Des aides sociales ont été fournies à 206 familles, dont des aides en matière de violence domestique, et 152 personnes (124 femmes) ont été formées sur l’approche PASSA, à savoir une méthode participative de réduction des risques liés aux catastrophes pour renforcer la sécurité des hébergements. Des formations ont également été données en matière d’éducation financière et d’égalité entre les sexes (à 140 personnes, dont 100 femmes), d’économies et de groupes de crédit (34 femmes) et d’aides familiales (58 personnes dont 50 femmes).

Les programmes d’économie collective pour les femmes victimes de violence domestique a non seulement renforcé les liens entre les participantes mais a également permis de renforcer l’indépendance financière de ces femmes. Les comités de résidents ont également contribué à renforcer la solidarité dans les quartiers et à promouvoir l’engagement des communautés. Environ quatre-cinquième (80%) des bénévoles communautaires sont des femmes.

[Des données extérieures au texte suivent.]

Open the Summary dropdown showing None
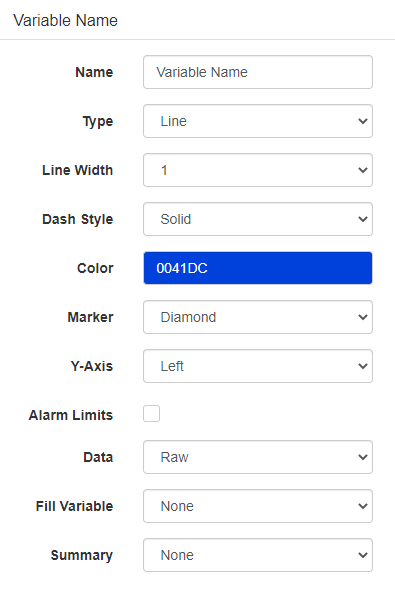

L’objectif initial de former 40 artisans dans la construction a déjà été dépassé, créant ainsi de nouvelles opportunités économiques et promouvant l’indépendance financière dans les quartiers.

L’avenir

D’ici à la fin de la première phase (été 2021), le projet vise à améliorer 150 logements et à fournir une aide familiale à 300 ménages.

Une nouvelle phase de trois ans est déjà prévue. PE&D étudie d’ores et déjà la possibilité d’étendre le projet dans d’autres villes cambodgiennes. Ils continuent de lutter contre la problématique de l’accès juridique au logement, qui est un obstacle majeur à la rénovation des logements à plus grande échelle, et de militer pour le développement du logement social, avec une étude prévue d’ici à la fin 2020.

Le rôle principal du projet a été mis en lumière durant la crise de la COVID-19, qui a confiné de nombreuses familles dans des logements exigus et précaires, augmentant ainsi le risque de violence domestique et privant de nombreuses familles de leurs moyens de subsistance. Le projet a répondu en mobilisant des fonds en vue de former les résidents sur la prévention et les traitements, en distribuant des kits d’hygiène et des livres aux enfants de deux communautés ciblées, en organisant des dons pour des ménages victimes d’une perte de revenus et en mobilisant des bénévoles communautaires en vue d’accompagner les familles victimes de violences à l’encontre de femmes et enfants.